Newton's Law of Cooling states that the rate at which an object cools is proportional to the difference in temperature between the object and the surrounding medium. Thus, if an object is taken from an oven at 303 F and left to cool in a room at 74 F, it's temperature T after t hours will satisfy the differential equation dT/dt = k(t-74)
If the temperature fell to 206 F in 0.7 hours, what will it be in 5 hours?

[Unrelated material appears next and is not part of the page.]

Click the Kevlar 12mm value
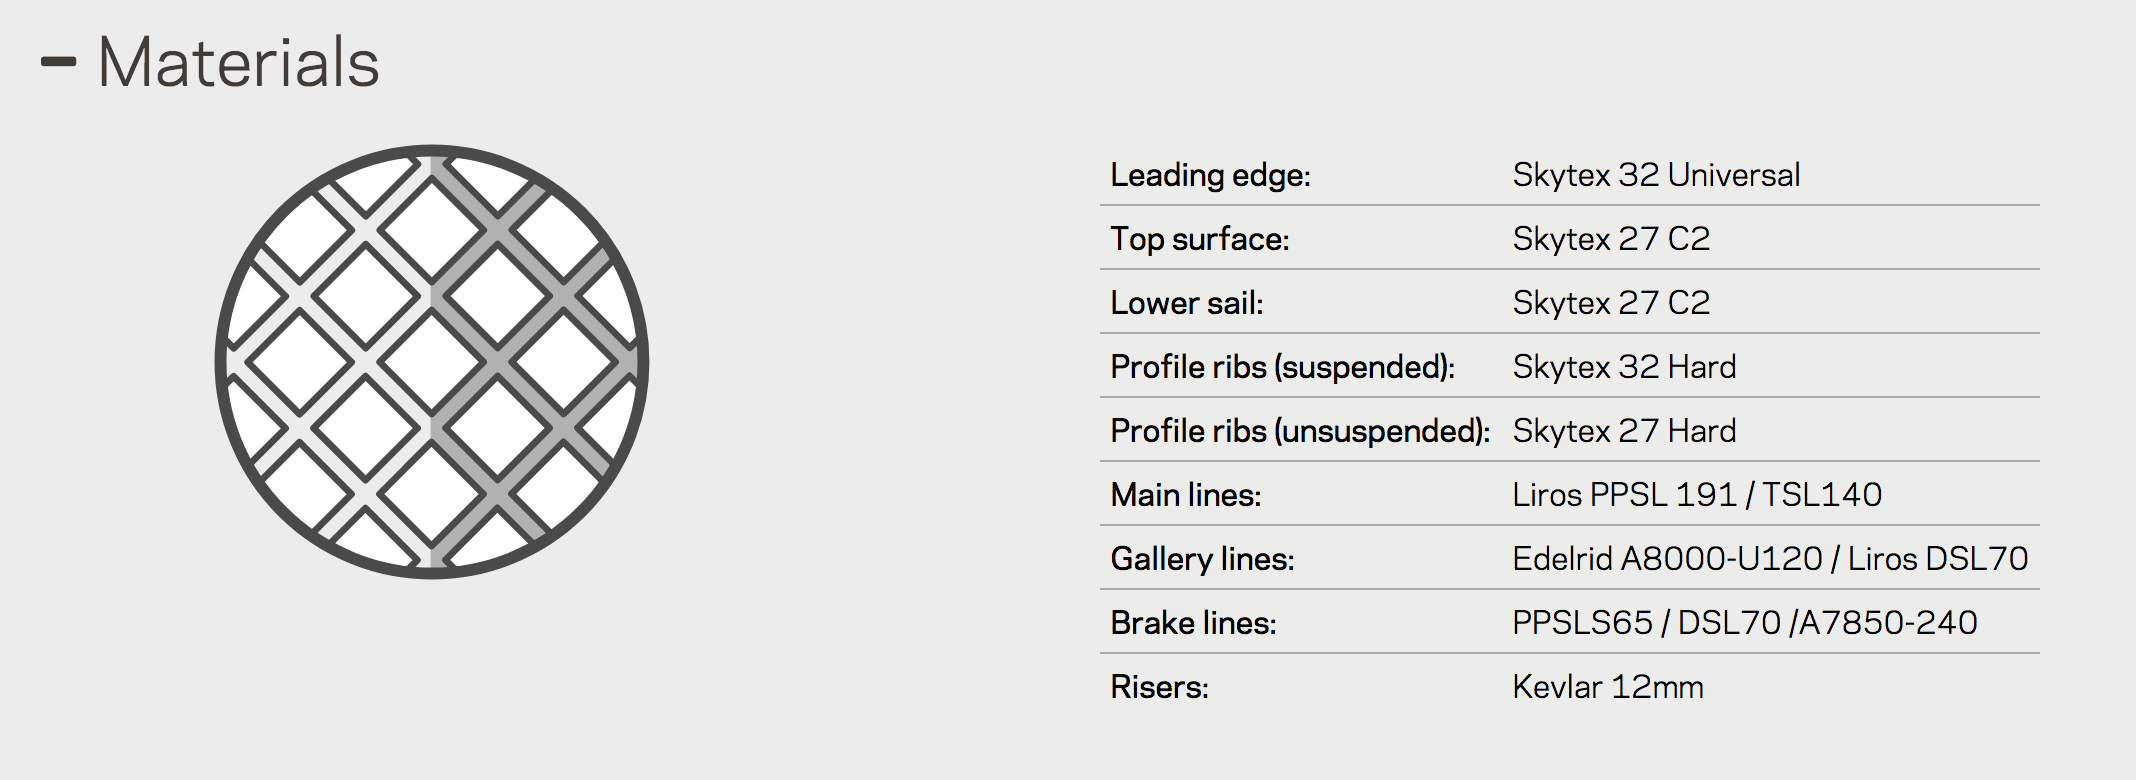Image resolution: width=2136 pixels, height=780 pixels. (1608, 687)
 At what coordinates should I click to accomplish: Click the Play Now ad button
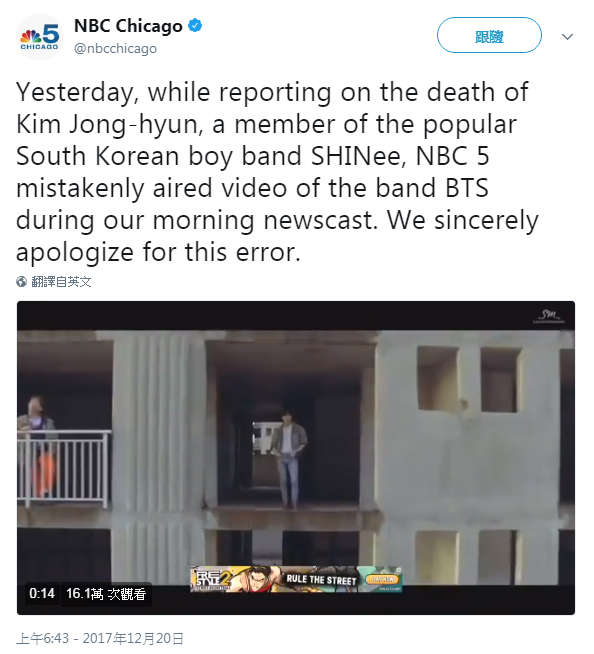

To find the temperature after 5 hours using Newton's Law of Cooling, we need to solve the given differential equation:
dT/dt = k(t - 74)
To do this, we can separate the variables and integrate both sides of the equation.
∫ dT = ∫ k(t - 74) dt
Integrating both sides gives us:
T = k(t^2/2 - 74t) + C
Where C is the constant of integration.
Next, we can apply the initial condition where the temperature fell to 206 F in 0.7 hours. Let's substitute t = 0.7 and T = 206 into the equation:
206 = k(0.7^2/2 - 74 * 0.7) + C
Simplifying this equation will allow us to find the value of C:
206 = 0.245k - 51.8k + C
154.8 = -51.555k + C
Now, we can use this value of C to find the temperature T after 5 hours by substituting t = 5 into the equation:
T = k(5^2/2 - 74 * 5) + C
T = 0.5k - 370k + 154.8
Simplifying further, we get:
T = -369.5k + 154.8
To find k, we can use the initial condition once again. Substituting t = 0.7 and T = 206 into the equation:
206 = 0.245k - 51.8k + 154.8
154.8 = -51.555k + 0.245k + 206
51.7k = 51.2
k = 51.2 / 51.7
k = 0.990
Now, let's substitute k = 0.990 into our equation for T after 5 hours:
T = -369.5(0.990) + 154.8
T = -365.855 + 154.8
T ≈ 161.945
Therefore, after 5 hours, the temperature is approximately 161.945 F.